Marcella Hazan's famous tomato sauce
Cook enough and you'll hear something like, "The best dishes are just fresh ingredients, cooked simply." Marcella Hazan's sauce exemplifies this idea. Though the very best version of this sauce does, indeed, use "2 pounds of fresh, ripe tomatoes," as described in "Essentials of Classic Italian Cooking," Hazan isn't so fussy as to insist upon their freshness, offering an alternative in "2 cups of canned imported, Italian plum tomatoes, cut up with their juice," in place of inferior, "watery," fresh tomatoes. Using canned tomatoes, this sauce comes together elegantly in little time. Its 45-minute, "slow but steady simmer" takes up the bulk, allowing time to prepare and dress a simple salad, stirring your sauce here and there, smashing tomatoes, and aiding in their breakdown. There's even time to make warm garlic bread or take a break to read a few pages of a good book.

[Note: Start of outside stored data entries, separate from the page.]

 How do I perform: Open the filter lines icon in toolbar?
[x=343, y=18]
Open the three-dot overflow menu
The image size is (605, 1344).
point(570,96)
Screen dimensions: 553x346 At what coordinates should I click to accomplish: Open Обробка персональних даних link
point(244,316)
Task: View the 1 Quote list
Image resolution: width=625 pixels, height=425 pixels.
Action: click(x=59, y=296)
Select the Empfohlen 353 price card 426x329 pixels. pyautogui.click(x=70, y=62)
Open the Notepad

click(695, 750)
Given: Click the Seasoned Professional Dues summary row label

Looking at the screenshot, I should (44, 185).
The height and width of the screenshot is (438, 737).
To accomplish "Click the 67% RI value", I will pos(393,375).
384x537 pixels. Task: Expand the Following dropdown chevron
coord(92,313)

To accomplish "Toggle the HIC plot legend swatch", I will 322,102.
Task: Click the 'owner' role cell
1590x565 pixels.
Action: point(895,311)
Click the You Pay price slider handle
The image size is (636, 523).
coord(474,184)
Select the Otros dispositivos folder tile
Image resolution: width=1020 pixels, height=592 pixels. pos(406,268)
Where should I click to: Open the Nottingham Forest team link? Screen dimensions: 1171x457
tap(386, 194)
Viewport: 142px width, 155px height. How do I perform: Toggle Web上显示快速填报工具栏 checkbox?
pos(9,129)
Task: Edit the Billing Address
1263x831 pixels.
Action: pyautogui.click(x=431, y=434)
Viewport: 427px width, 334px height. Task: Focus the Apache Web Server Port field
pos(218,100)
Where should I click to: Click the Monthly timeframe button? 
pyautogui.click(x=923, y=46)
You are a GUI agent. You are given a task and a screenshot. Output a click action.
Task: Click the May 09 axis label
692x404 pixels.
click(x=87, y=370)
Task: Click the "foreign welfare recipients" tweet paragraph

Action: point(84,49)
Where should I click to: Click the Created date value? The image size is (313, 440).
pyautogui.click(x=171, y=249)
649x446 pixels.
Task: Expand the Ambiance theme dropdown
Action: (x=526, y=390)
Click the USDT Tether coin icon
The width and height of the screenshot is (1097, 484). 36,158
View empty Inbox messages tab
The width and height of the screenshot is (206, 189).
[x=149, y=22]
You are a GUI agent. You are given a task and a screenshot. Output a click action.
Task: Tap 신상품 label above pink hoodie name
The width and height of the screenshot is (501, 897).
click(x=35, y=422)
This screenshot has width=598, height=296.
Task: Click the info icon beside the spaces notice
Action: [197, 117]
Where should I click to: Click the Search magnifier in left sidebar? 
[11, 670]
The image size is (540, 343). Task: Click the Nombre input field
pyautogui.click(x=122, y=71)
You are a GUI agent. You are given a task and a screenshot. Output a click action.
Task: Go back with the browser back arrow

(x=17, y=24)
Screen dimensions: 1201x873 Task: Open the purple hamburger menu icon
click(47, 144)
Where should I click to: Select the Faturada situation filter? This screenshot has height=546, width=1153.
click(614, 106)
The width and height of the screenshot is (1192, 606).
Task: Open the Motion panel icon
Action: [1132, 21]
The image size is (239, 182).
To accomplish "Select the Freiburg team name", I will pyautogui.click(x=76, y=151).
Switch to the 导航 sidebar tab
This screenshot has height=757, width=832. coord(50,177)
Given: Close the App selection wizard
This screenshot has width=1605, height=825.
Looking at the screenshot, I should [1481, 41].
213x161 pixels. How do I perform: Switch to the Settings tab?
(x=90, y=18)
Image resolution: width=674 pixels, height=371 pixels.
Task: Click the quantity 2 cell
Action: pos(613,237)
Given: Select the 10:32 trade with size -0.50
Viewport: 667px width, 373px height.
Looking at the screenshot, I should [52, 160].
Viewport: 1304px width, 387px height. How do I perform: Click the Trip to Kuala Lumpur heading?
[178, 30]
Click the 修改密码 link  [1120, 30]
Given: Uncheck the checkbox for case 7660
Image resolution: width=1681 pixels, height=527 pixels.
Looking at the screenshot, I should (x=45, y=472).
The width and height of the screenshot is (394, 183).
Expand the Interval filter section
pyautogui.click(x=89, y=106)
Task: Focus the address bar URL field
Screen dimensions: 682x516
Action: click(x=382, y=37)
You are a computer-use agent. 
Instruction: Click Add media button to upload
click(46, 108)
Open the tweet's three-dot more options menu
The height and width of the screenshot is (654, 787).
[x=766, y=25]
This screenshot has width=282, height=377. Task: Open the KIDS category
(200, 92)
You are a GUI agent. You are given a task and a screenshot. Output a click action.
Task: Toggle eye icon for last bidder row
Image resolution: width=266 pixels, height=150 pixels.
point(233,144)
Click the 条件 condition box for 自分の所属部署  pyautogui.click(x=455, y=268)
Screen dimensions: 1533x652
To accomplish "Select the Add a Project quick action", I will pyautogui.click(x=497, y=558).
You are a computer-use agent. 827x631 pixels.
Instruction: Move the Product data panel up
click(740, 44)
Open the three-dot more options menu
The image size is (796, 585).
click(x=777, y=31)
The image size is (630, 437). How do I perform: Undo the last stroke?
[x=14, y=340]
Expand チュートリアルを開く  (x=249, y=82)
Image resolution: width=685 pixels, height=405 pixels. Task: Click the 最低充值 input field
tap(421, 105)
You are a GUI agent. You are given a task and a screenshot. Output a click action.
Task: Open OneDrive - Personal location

What goes in with those tomatoes? Five tablespoons of butter, 1 medium onion (halved), and salt to taste. Once everything has cooked down, mingled, and coalesced, magnifying the tomatoes' intrinsic sweetness, Hazan instructs us to "discard the onion" before tossing with pasta. This is something few cooks would do. Instead, you could blend that tomato-stewed onion into the sauce, heightening its savory flavor, or keep the prize for yourself, cutting through those delicately tender-sweet layers with a fork, enjoying them with a bit of bread and wine as a reward for your efforts. Whichever you choose, in cooking this sauce, you'll have learned the invaluable lessons of slowness, intention, and the simple pleasures of the kitchen.